- 39°10′32″N 76°47′16″W﻿ / ﻿39.17556°N 76.78778°W
- Location: Jessup, Maryland

Site notes
- Architectural style: Victorian
- Governing body: Private

= Oak Hill (Jessup, Maryland) =

Historic manor in Maryland, United States

Oak Hill is a historic manor located at Jessup, Maryland, United States.

Oak Hill is a historic manor on a 235-acre farm between the Dorsey's Branch of the little Patuxent and the Old Annapolis road. The site is now dominated by the I-95 and Route 175 interchange, and the Port Capitol drive housing development, known as "Port Capital Village".

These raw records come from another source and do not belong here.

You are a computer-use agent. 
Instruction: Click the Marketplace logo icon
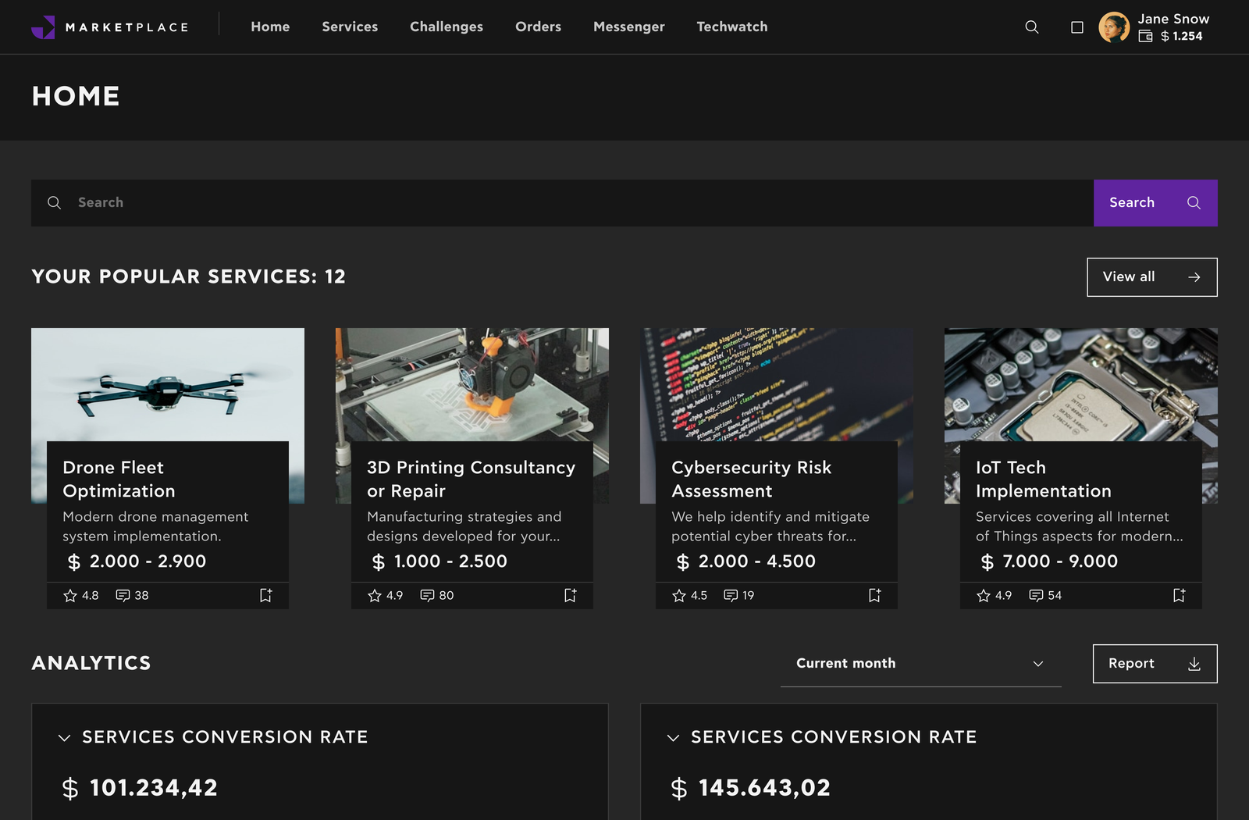click(43, 27)
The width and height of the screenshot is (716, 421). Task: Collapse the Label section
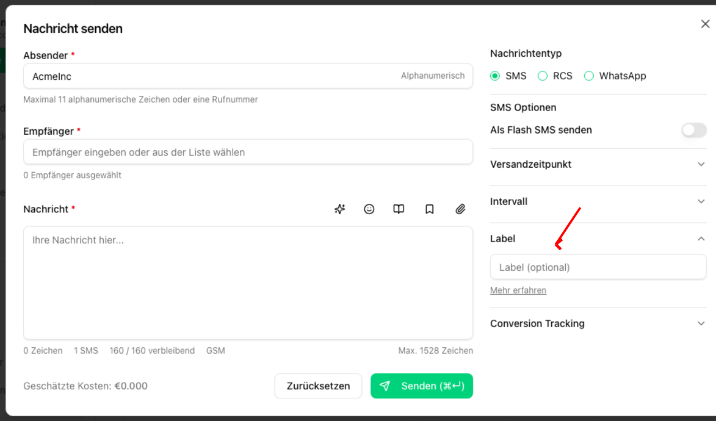[x=701, y=239]
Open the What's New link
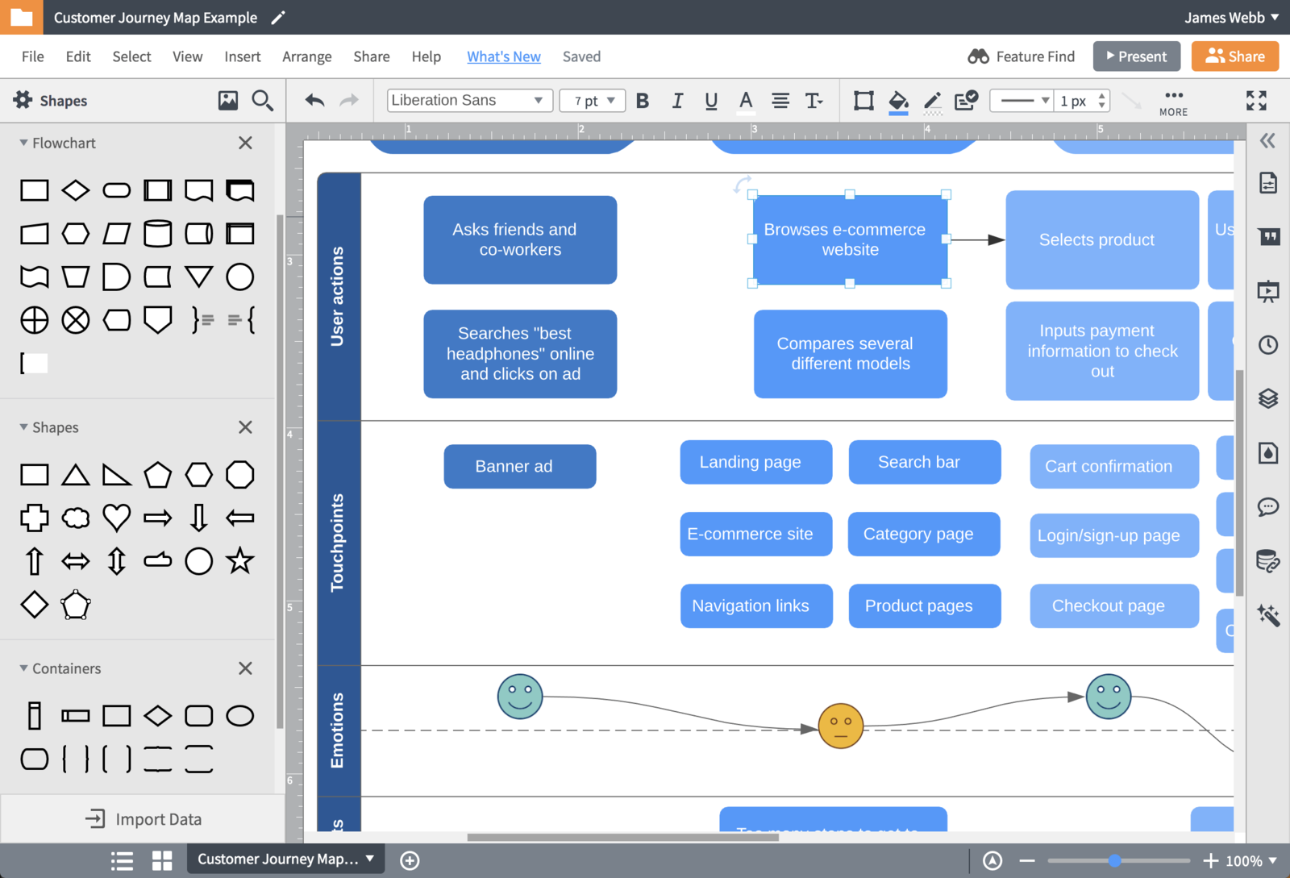This screenshot has height=878, width=1290. click(x=503, y=56)
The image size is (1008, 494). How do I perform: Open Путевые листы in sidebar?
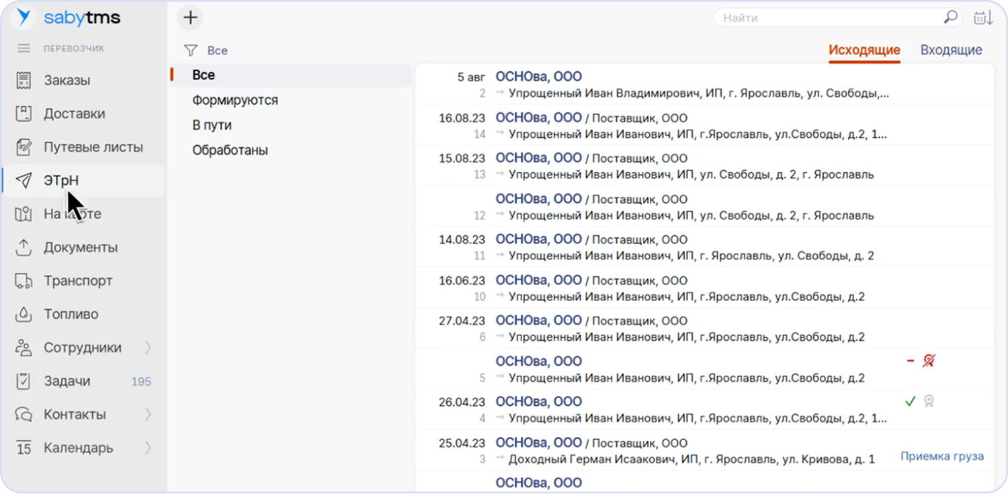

The manor houses were built and maintained by the Orson Adams (1835–1907) family. Adams was the president of the Commercial National Bank of New York, using Oak Hill as a summer home. A Victorian manor house and an English Manor house were built onsite and noted in 1876 Hopkins maps. For a period they operated as antique stores before being purchased by the Rouse Company for land development. Within ten years of ownership by Rouse, both historic structures were omitted from the historic register, and burned down. Oak Hill was one of many historical buildings in the region with valuable real estate that was developed after a fire set to the structure, including Ammendale Normal Institute (1998), Troy Hill (1990), Duvall Farm, Avondale Mill (1991), St. Mary's College (1997), and Henryton State Hospital (2007, 2011).

The Oak Hill youth detention complex in neighboring Anne Arundel County was named after the historic location.